## [DIRECTIONS]
1 - Answer these questions using the passage on the history of the Market Street church:
(a) What did it cost in 1848 to arrange the upper floor for the Sunday school?
(b) Who is recorded as paying off the church debt in June 1852, and how large was that debt?
(c) What was Mr. Cuyler's salary at first, and to what amount was it later advanced?
2 - Pick up the passage on the history of the Market Street church after its final sentence and continue it in the same style.

## [TEXT PASSAGE]
Chapter 2
In early days a part of the building was rented for use as a school. The rental was only nominal. At the time of the erection of the consistory building the sidewalks around the whole property were flagged and the iron fence erected.
In 1848 the upper floor was arranged for the Sunday school at a cost of $500. About 1871 doors were cut thru to the galleries of the church from the upper floor. For more than twenty years this had been urged.
John Crosby is recorded as "paying off the church debt of $10,542" in June, 1852.
Dr. Ferris left in 1853 to become chancellor of the University of New York, succeeding his friend, Theodore Frelinghuysen. The first chancellor had been Dr. Matthews, a trustee of the church, and the successors of Dr. Ferris were Howard Crosby, John Hall and Henry M. McCracken. So of six chancellors of the university, four were vitally interested in the Market Street church.
II
With the coming of Theodore Cuyler a new era opened up for the old Market Street church. Two years before Dr. Cuyler had spoken at a large temperance meeting in Tripler Hall, together with General Houston, Henry Ward Beecher, Horace Mann and other celebrities. It was his first public address in a city that was to know much of him.
In 1853 Mr. Cuyler was called and installed by the South Classis of New York, November 13, 1853. He says that while walking along Henry Street Judge Hoxie said to Mr. Lyles: "If our young brother will come and work in the Market Street church we might do something yet."
Cuyler lived at Pike and Madison Streets and later in Rutgers Street. His salary was $1,500, advanced later to $2,500. The church building was painted, and in 1855 a new roof was put on at the expense of the pewholders.
Opposite the church on the northeast corner was a large and select private school. At 11 Market Street later was a smaller one, headed by a German patriot, whose son-in-law was one of the great generals during the Rebellion.

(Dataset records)
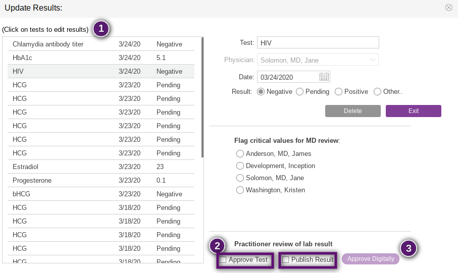Choose the Other result option
The width and height of the screenshot is (458, 273).
(x=377, y=92)
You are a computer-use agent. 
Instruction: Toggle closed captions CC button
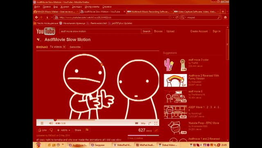tap(136, 123)
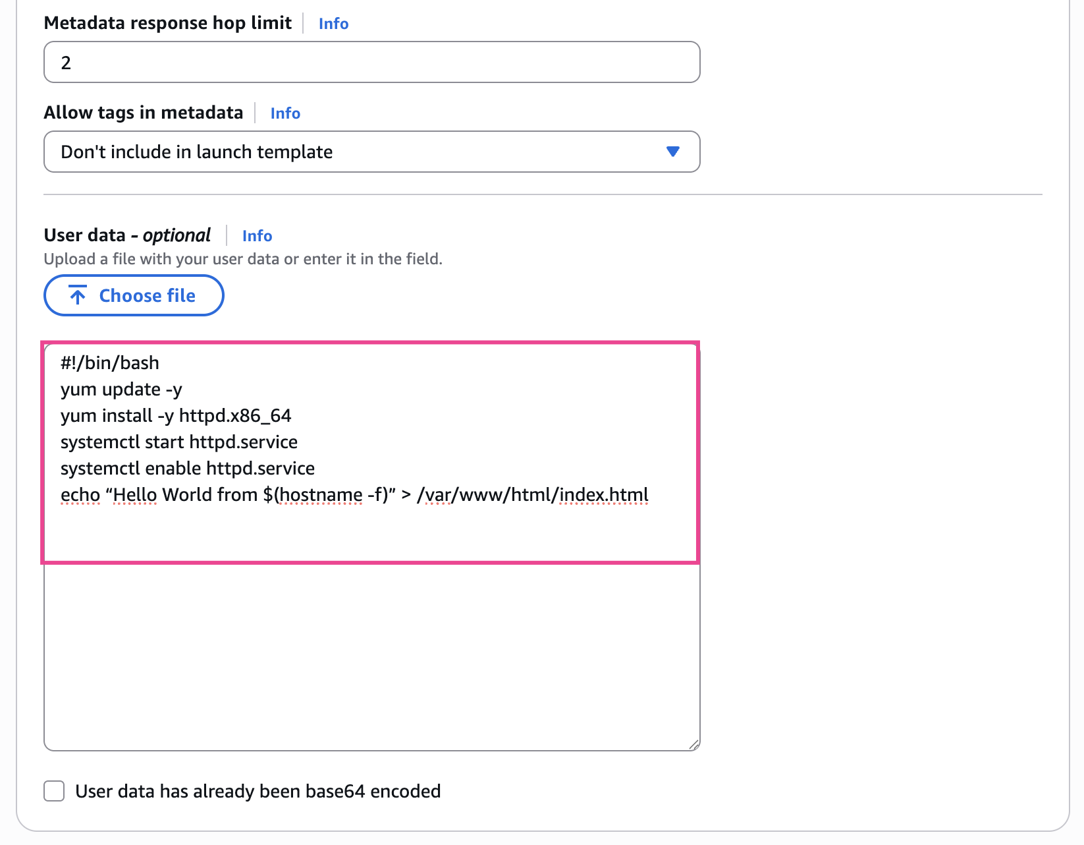Screen dimensions: 1084x845
Task: Open Info link for Allow tags in metadata
Action: tap(285, 113)
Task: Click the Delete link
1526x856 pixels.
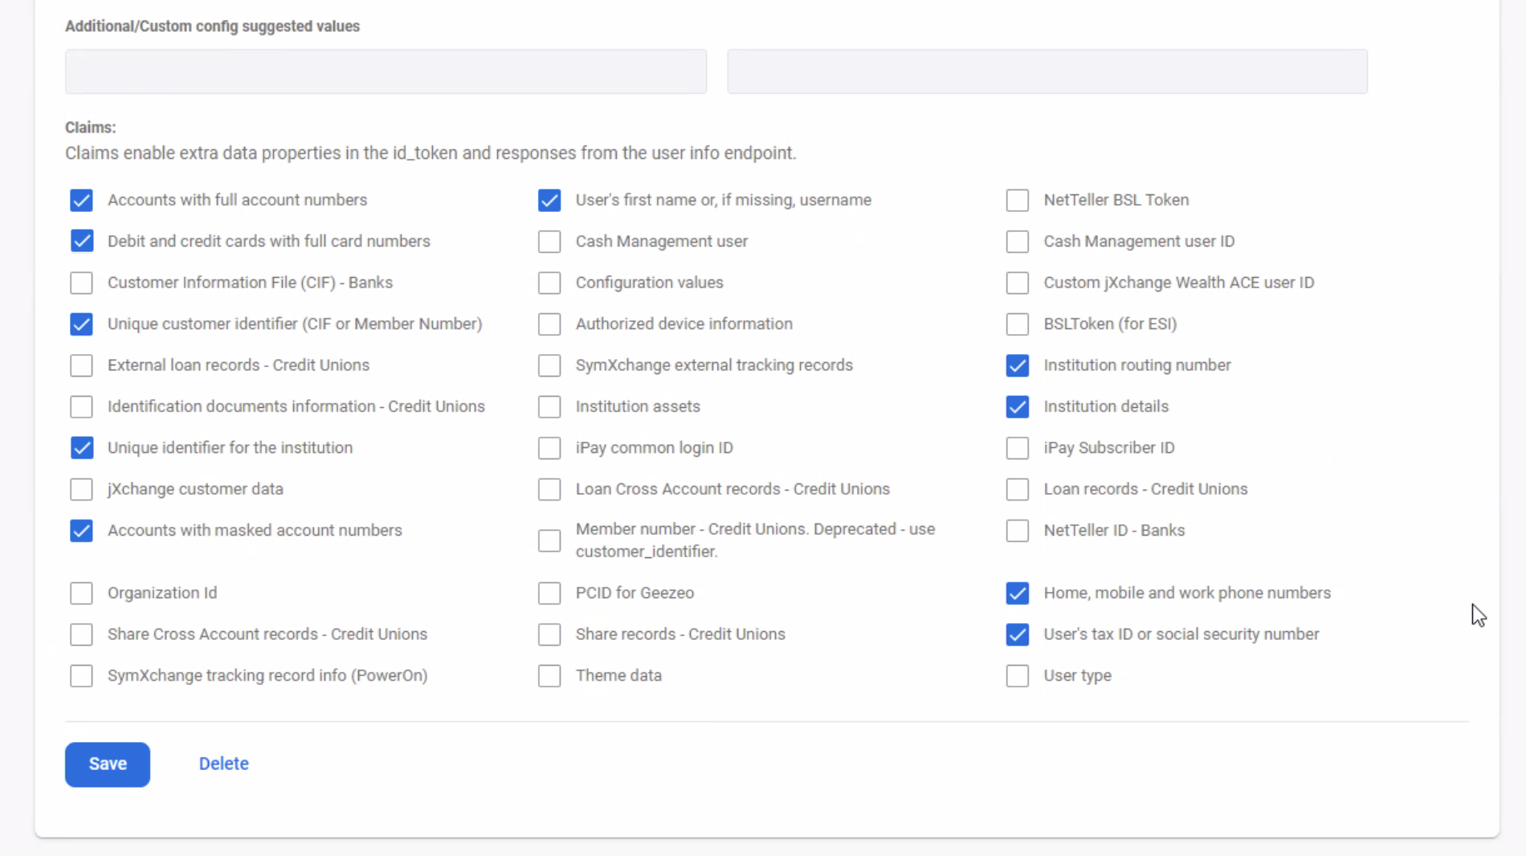Action: tap(223, 764)
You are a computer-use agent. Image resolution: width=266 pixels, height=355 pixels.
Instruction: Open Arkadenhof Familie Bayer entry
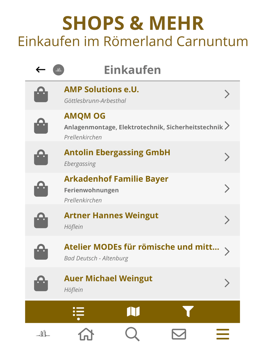[x=132, y=189]
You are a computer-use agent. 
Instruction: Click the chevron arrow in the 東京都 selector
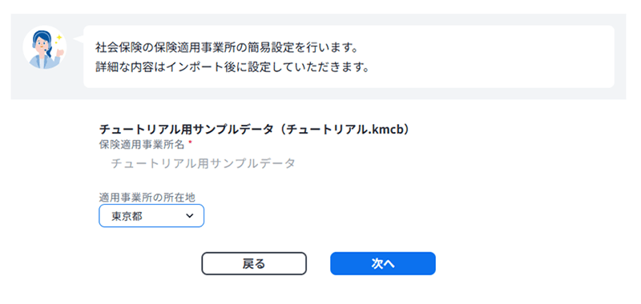point(189,216)
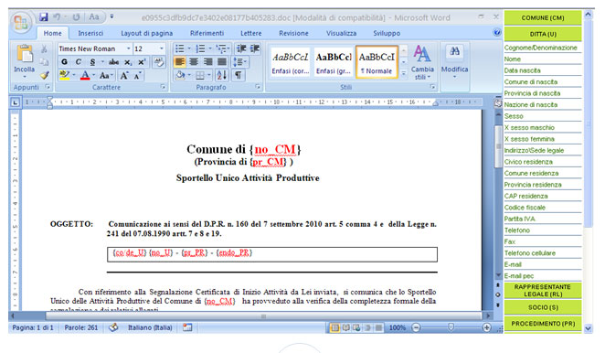Click the Paste (Incolla) clipboard icon
Viewport: 605px width, 353px height.
click(x=25, y=54)
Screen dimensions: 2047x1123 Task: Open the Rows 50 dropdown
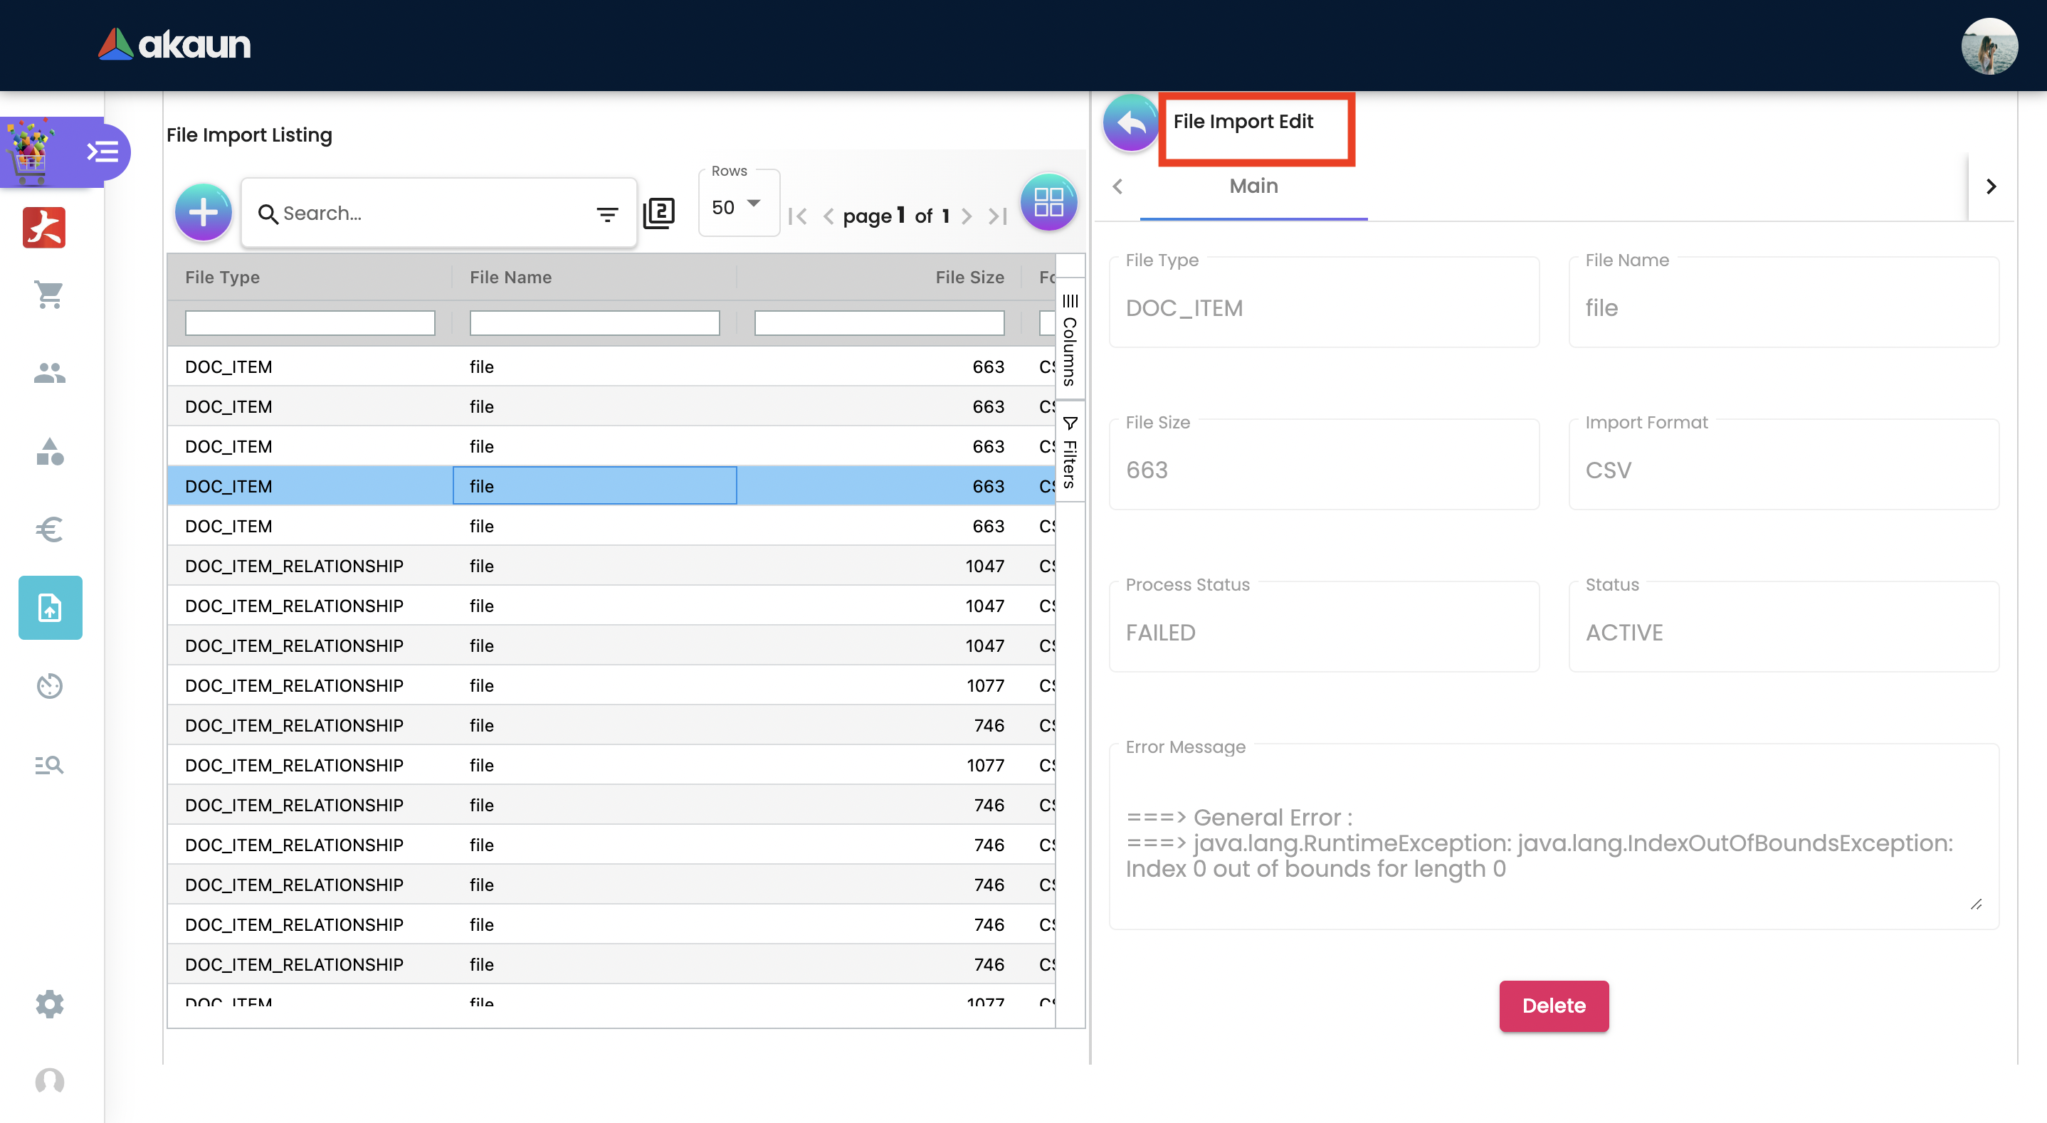tap(738, 207)
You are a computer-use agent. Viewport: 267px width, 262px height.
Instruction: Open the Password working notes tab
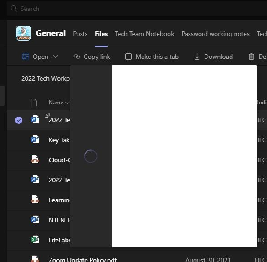216,34
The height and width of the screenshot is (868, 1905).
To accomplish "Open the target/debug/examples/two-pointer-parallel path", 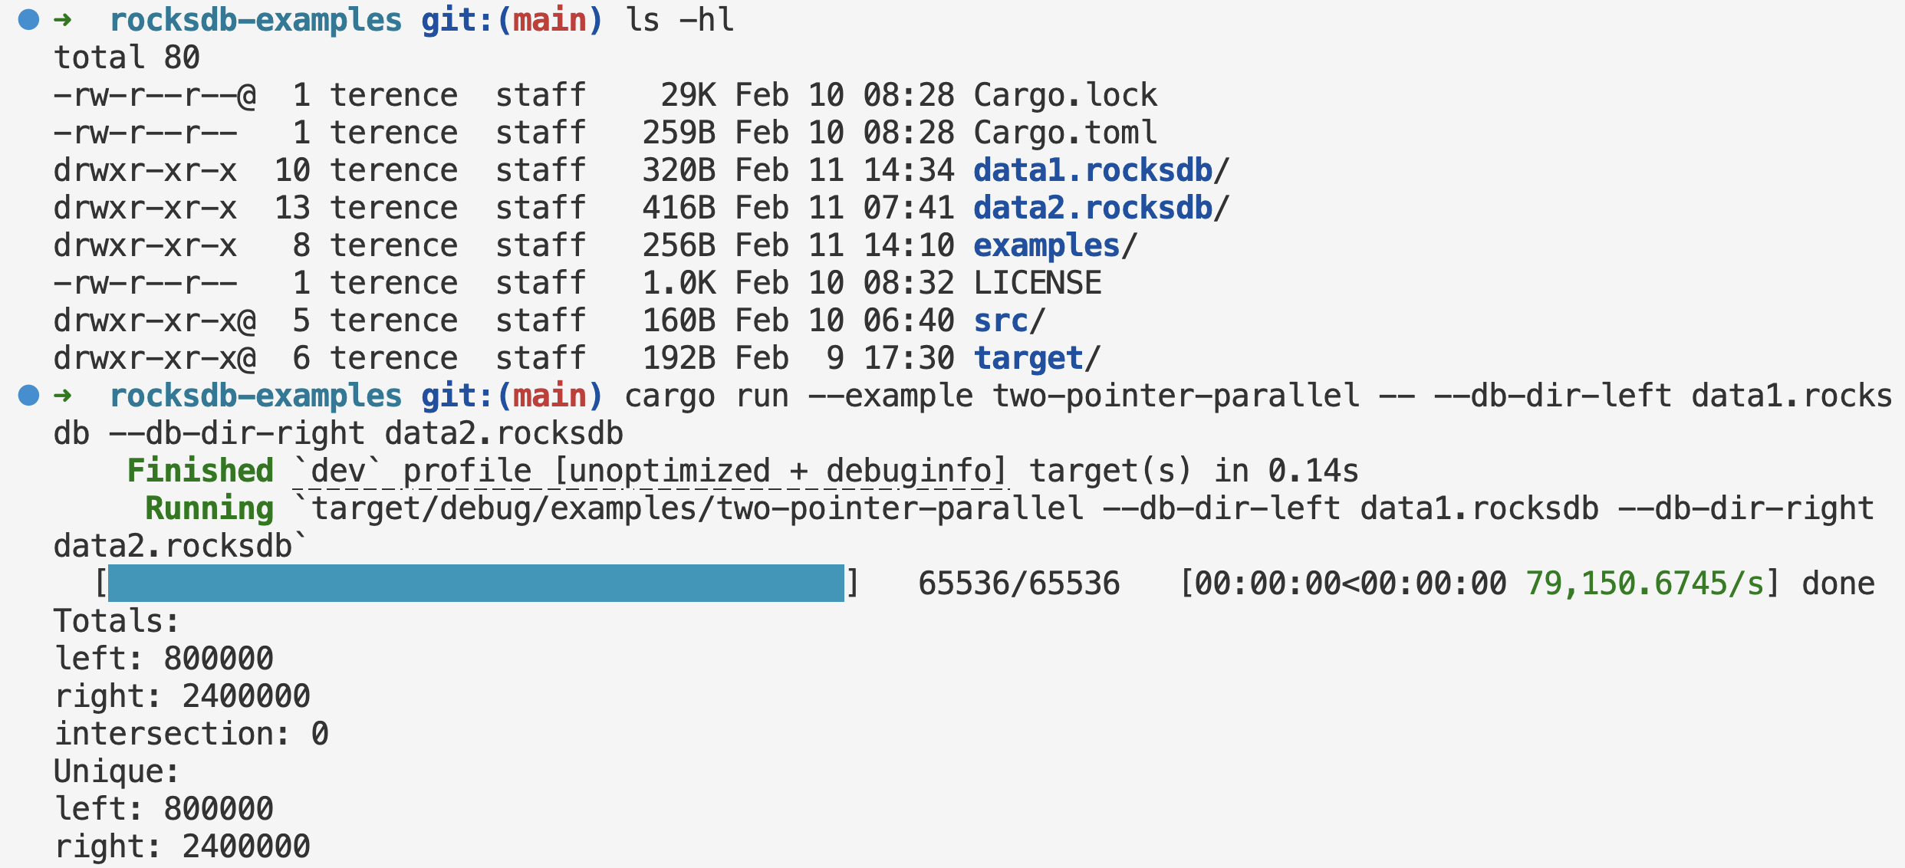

## [SET OF ANSWERS]
1 -
(a) $500
(b) John Crosby paid off a debt of $10,542.
(c) His salary was $1,500 at first, and it was later advanced to $2,500.

2 -
In his address in the church at the Eightieth Anniversary, Dr. Cuyler called it "fighting the adversary of souls and geography," for even in Dr. Ferris's time there were indications of waning strength because of "the continued emigration of the more substantial class of church members from the down-town districts of the city uptown."
But the indefatigable Cuyler postponed the evil day, and for seven years of intensest activity he remained in Market Street.
To quote Dr. Cuyler: "I looked around me and saw there were a good many substantial families that could support a church and East Broadway swarmed with young men."
"Here was the lord of the manor, the nephew of Colonel Rutgers, Wm. B. Crosby. What a devoted Christian he was. His good old gray head moved up to the pew every Sunday, rain or shine. There was a deacons' pew, and in the center sat the best-known man in New York, Judge Joseph Hoxie. When we said the creed and nobody joined he shouted it, and in song his voice was heard above the choir. There sat Jacob Westervelt, the mayor of New York, and he boasted that he was the only member of the Dutch Church who could read a Dutch Bible."
The galleries were packed with young men. One, a young Irish boy, Robert McBurney, became the great secretary of the Young Men's Christian Association. Charles Briggs was another young member, and around him later raged the bitterest theological controversy of the century.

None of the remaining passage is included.